There are several limitations in this study to be noted. First, as with most other cohort studies of IDU, the VIDUS study is not a random sample, and therefore these findings may not generalize to other IDU populations. Secondly, this study relied on self-reported information concerning sources and amounts of income, as well as predictions of future behavior in theoretical situations and is hence susceptible to recall bias as well as socially desirable reporting. In the present study this may have led to an under-reporting of income derived through criminal activities. Thirdly, reported income sources do not account for ‘in-kind’ transactions. A likely result is that the true monetary profits in the drug dealing category are under reported as many individuals purchase large quantities of drugs to offset the cost of their own consumption or are paid in drugs rather than money for drug dealing work (Bretteville-Jensen and Sutton, 1996). Similarly, sex for drugs exchanges are also not considered in this analysis. As the benefits from these informal exchanges are not reported as income our analysis likely underestimates the extent to which the costs associated with purchasing drugs encourage drug dealing and sex work to support illegal substance use.

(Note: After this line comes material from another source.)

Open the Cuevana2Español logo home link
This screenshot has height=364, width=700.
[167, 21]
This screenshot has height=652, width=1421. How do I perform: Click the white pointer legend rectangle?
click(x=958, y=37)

In sum, our study suggests that the high costs associated with illegal drugs are particularly problematic for females (largely driven by the high proportion of female involvement in sex trade work) and those possessing markers of high intensity addiction, and these costs likely serve to encourage and perpetuate engagement in illegal income generating activities. Collectively these findings indicate an opportunity to explore the benefits of developing low threshold employment opportunities and prescription and substitution therapies.